How do you put a beach on to a stage? It was bound to be a perilous project, taking what is possibly Scotland’s best-loved film, Local Hero, more than three decades after its release and transforming it into musical theatre. It is made even more so when the central character is arguably the mystical, magical Highland beach, which captivates the dollar-driven oil executive Mac in Bill Forsyth’s unobtrusive fairytale.
“You’re not supposed to do landscape on stage,” says the production’s Oscar-nominated director John Crowley, whose credits include Brooklyn, Boy A and Martin McDonagh’s The Pillowman. “The idea of trying to find a theatrical expression for that really intrigued me.”
“The music evokes and stands in for the landscape,” adds David Greig, artistic director of Edinburgh’s Lyceum, where the eagerly anticipated show will premiere this week. He has co-written the stage version with Forsyth himself.
The original soundtrack for Local Hero was composed by Mark Knopfler, who was born in Glasgow, and whose involvement is credited with bringing the film to a wider, more international audience. Knopfler ought to exude the casual confidence of a man familiar with selling out stadiums, but he brings only humility to Local Hero. “With a musical, this is my first attempt,” he says. “To be honest with you, I wasn’t sure I could do it at all.”
It’s plain that scoring the 1983 film remains one of the former Dire Straits frontman’s most treasured solo projects. “I remember when I did the film I didn’t want it to be stereotypically Scottish, with bagpipes and tartan shot through every piece. So I tried to create another kind of reality.” His folk-driven interludes did much to evoke the slow unravelling of Peter Riegert’s Mac, as he falls in love with the remote coastal village he has been tasked with acquiring by his eccentric, star-gazing boss Burt Lancaster, so that his company may level it in order to build an oil refinery.
“Once I started writing songs for the characters, I found that I could,” says Knopfler, “so I just carried on. There’s something in the story that’s so powerful. It’s to do with identity, who we are, who we think we are, who we might become. All these big, dramatic questions.”
Talking to the three men in Edinburgh, where they are in final rehearsals, their reverence for the original film and their delight at the prospect of reviving the story are palpable.
“We all come at it from slightly different love affairs [with the film]”, says Crowley. As a teenager in Ireland, he “played the soundtrack to death” before he saw the film. Greig, who grew up in Scotland in the 80s, was a big Forsyth fan “because [with films such as Gregory’s Girl] he created the world in which you lived. There was no other representation of our world.”

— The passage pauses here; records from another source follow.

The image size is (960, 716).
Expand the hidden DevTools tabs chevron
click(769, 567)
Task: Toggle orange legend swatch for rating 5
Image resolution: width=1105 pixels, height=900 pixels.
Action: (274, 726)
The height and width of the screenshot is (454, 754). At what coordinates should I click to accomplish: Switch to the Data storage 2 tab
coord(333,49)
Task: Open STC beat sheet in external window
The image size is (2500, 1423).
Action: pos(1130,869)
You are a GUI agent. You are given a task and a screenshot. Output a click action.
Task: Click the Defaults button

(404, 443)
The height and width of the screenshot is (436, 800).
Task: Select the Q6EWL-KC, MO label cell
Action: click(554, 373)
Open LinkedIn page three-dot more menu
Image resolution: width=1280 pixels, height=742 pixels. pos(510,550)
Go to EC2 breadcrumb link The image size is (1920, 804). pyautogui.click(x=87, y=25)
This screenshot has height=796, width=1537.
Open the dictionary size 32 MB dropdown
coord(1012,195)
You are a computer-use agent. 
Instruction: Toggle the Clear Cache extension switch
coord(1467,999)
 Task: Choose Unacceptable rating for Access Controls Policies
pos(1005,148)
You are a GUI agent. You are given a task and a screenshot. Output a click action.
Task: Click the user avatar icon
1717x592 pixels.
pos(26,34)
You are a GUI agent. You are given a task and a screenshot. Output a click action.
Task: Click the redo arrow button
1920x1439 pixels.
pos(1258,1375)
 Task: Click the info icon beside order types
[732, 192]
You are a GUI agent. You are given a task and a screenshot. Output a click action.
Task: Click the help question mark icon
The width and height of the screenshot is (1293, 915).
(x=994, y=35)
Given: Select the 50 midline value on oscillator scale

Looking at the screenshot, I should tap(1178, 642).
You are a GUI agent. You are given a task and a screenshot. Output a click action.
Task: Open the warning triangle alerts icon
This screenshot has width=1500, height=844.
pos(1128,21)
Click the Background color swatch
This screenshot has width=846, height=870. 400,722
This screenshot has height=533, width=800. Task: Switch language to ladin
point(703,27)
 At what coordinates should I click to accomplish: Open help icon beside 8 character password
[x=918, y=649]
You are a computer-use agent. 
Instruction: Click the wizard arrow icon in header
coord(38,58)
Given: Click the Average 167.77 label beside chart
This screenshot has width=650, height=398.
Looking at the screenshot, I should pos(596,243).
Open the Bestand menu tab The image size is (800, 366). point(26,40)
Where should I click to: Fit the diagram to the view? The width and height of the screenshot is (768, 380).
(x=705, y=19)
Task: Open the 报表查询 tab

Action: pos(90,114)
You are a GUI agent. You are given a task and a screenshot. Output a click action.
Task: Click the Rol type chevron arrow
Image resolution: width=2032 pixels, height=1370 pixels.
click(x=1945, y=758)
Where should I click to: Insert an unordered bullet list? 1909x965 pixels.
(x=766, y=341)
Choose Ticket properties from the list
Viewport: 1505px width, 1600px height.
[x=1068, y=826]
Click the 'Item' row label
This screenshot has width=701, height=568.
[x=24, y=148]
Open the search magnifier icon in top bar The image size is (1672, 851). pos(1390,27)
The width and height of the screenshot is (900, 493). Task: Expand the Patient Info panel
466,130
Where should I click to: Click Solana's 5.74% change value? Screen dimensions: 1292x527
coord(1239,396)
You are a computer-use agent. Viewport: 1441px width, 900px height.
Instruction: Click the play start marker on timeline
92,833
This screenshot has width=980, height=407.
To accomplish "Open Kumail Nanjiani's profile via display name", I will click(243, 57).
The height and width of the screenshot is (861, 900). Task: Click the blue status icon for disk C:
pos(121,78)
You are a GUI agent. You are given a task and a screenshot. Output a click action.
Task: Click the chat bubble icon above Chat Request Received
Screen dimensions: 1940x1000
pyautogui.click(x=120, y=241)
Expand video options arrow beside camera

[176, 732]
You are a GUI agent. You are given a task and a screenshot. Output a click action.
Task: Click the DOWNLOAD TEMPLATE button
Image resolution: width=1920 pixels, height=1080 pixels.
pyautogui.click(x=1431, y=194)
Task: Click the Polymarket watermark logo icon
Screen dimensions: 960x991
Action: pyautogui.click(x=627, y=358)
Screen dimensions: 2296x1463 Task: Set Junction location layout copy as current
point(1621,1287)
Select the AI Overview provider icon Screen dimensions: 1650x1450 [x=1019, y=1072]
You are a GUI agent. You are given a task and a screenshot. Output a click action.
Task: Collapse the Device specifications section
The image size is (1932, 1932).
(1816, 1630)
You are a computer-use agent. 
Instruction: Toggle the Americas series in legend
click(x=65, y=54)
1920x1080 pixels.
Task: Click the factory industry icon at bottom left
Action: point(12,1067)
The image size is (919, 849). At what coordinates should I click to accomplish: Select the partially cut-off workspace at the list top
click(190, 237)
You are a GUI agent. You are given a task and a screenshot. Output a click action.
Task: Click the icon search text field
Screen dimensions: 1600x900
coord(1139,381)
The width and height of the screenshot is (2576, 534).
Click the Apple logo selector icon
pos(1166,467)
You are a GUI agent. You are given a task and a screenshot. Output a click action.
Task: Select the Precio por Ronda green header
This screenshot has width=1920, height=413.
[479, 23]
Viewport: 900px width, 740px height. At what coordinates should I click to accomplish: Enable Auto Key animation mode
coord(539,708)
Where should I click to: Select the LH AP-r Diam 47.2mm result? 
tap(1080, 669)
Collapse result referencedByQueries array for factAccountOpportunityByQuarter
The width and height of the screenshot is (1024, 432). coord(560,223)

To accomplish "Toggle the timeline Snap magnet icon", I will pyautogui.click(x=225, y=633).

The musical is still set in 1983, but with a number of updates to reflect contemporary sensibilities. The role of Stella, the wife of the local pub landlord, is expanded significantly, while the impact of another US businessman, whose efforts to develop a Scottish beach were not welcomed by locals, could not be ignored.
“We did explore the Trump question”, says Greig, “because we were in the middle of making it when he was elected, but actually we all consciously decided to pull back a bit. The audience will already be thinking that and they certainly don’t need us to show them that we agree with them.”
“We didn’t want it to be a cosy oil-bashing thing,” says Crowley, pointing out that the politics in Forsyth’s film were far more nuanced than that. “There’s an economic reality that’s very gently threaded through the film. Forsyth doesn’t do social realism in your face, but a lot of them are working two or three jobs and there’s mention of the lobsters that get landed there, but they’re not eaten by the locals because they’re too expensive.”
“On top of that, if you were given the chance to be a millionaire who’s to say that you can’t because you’ll destroy the environment?” One of the canniest plot twists in the film is that the village is not populated by kilted eco-warriors, but hard-working pragmatists who are desperate to sell up and only want to ensure that the price is right. “It still does ask very real questions about what’s of value to people’s lives: a landscape, lifestyle, community, and who gets to judge what you should or should not do.”
Although the musical will transfer to the Old Vic in London, all three are adamant that the first shows must be seen in Scotland. “It has to be born here,” insists Greig, “because that way we will make something as new for this theatre, this audience and then we’ll see where it flies. But it will be anchored and rooted here.”
• Local Hero is at the Lyceum, Edinburgh, 14 March-4 May.